Acht jaren van oorlog in Syrië hebben het even gekost aan 370 duizend mensen. Hoewel IS bijna helemaal is teruggedrongen en het Amerikaanse leger zich geleidelijk terugtrekt, is de situatie nog verre van stabiel. Masterstudent Ahmad Al Eido hoopt ooit terug te keren. ‘Het is een prachtige plek met uiteenlopende landschappen, waar oude beschavingen hebben gefloreerd.’
Tekst: Ignacio Auger
Mijn land is meer dan een oorlogsgebied
‘Ik had een goed leven in Syrië. Ik studeerde aan Aleppo University en had een baan als agrarisch adviseur. Maar ik moest mijn land verlaten, omdat het niet meer veilig was. Dat was bijna vier jaar geleden. Toen kwam ik naar Wageningen om mijn studie voort te zetten.
Mensen denken dat het conflict plotseling begon, maar er gingen jaren van onderdrukking en corruptie door het regime aan vooraf. Aanvankelijk wilden mensen alleen maar politieke hervormingen. We hielden vreedzame demonstraties, maar die werden beantwoord met kogels. We kwamen simpelweg op voor vrijheid van meningsuiting en keuzevrijheid; we wilden een democratie opbouwen.

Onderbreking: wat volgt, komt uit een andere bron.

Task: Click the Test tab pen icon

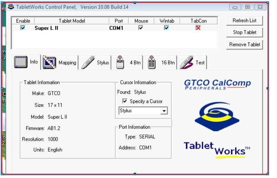Action: 186,63
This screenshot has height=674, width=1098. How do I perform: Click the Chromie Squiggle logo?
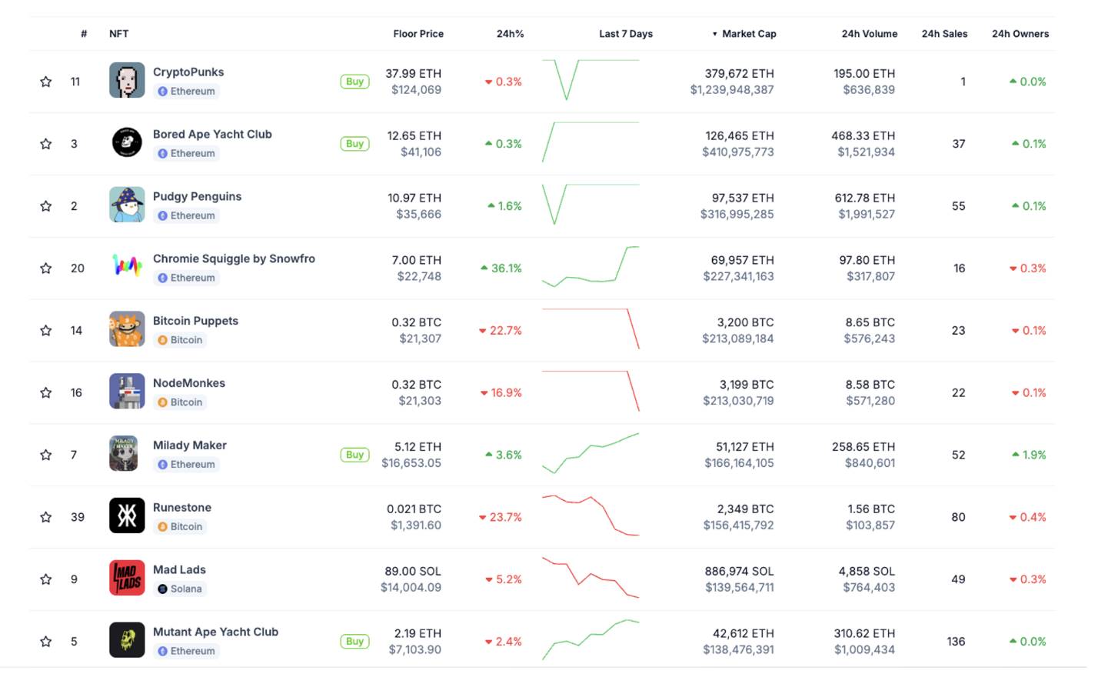tap(127, 267)
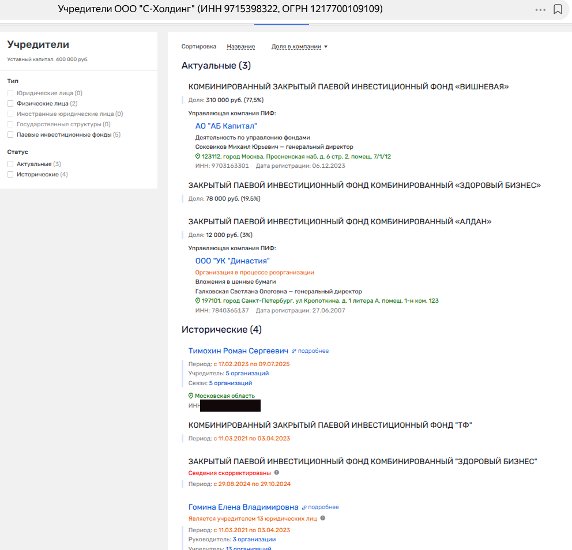Viewport: 572px width, 550px height.
Task: Click the map pin by Московская область
Action: [x=191, y=396]
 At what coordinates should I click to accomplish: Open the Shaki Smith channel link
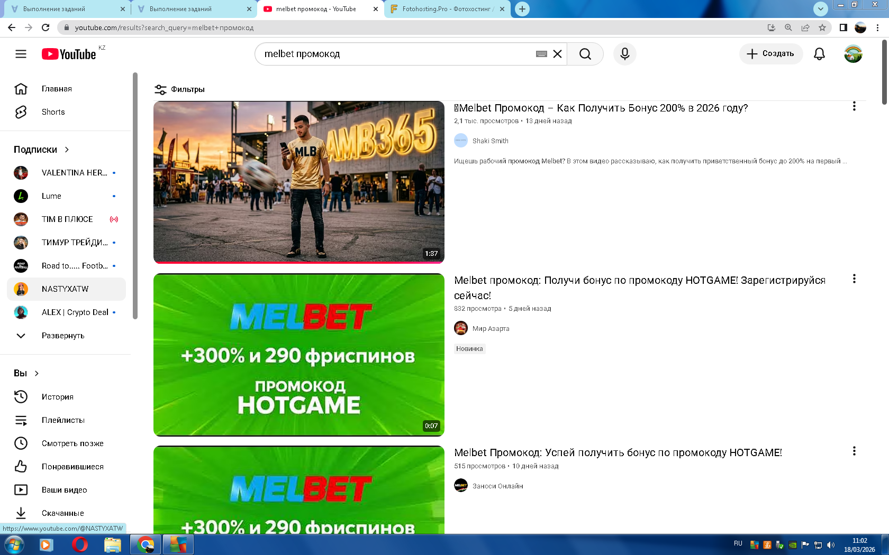(490, 141)
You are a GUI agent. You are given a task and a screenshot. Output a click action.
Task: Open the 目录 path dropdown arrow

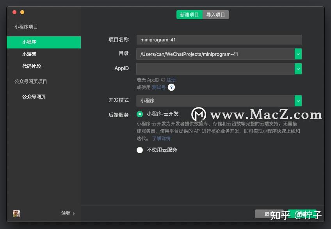point(298,54)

We moeten goed kijken naar de redenen waarom er oorlog uitbrak. IS riep een eigen staat uit in 2014, maar het begon allemaal al in 2011. De wortel van het probleem is het regime. Als president Assad het land had hervormd, zou alles nu veel beter zijn. Maar hij keerde zich met al zijn macht tegen zijn volk. De situatie werd ingewikkelder toen islamitische groeperingen het land binnenkwamen en internationale grootmachten zoals de VS en Rusland hun eigen oorlog in mijn land kwamen voeren. Wat begon als een vreedzame revolutie met bloemen werd een heel complexe oorlog.
Ik wil het beeld dat mensen van Syrië hebben veranderen. Mijn land is meer dan een oorlogsgebied. Het is een prachtige plek met uiteenlopende landschappen, waar oude beschavingen hebben gefloreerd. Mensen met verschillende religies en culturen leefden er in harmonie samen. Kerken en moskeeën staan vlak naast elkaar, zonder barrières ertussen. Dat is het Syrië dat ik ken en het Syrië waar ik mensen over wil vertellen.
Hopelijk ga ik ooit, als het weer veilig is, terug naar mijn land. Ik wil bijdragen aan de wederopbouw en de positieve ervaringen gebruiken die ik heb opgedaan in Nederland. Ik waardeer het leven dat ik hier heb zeer.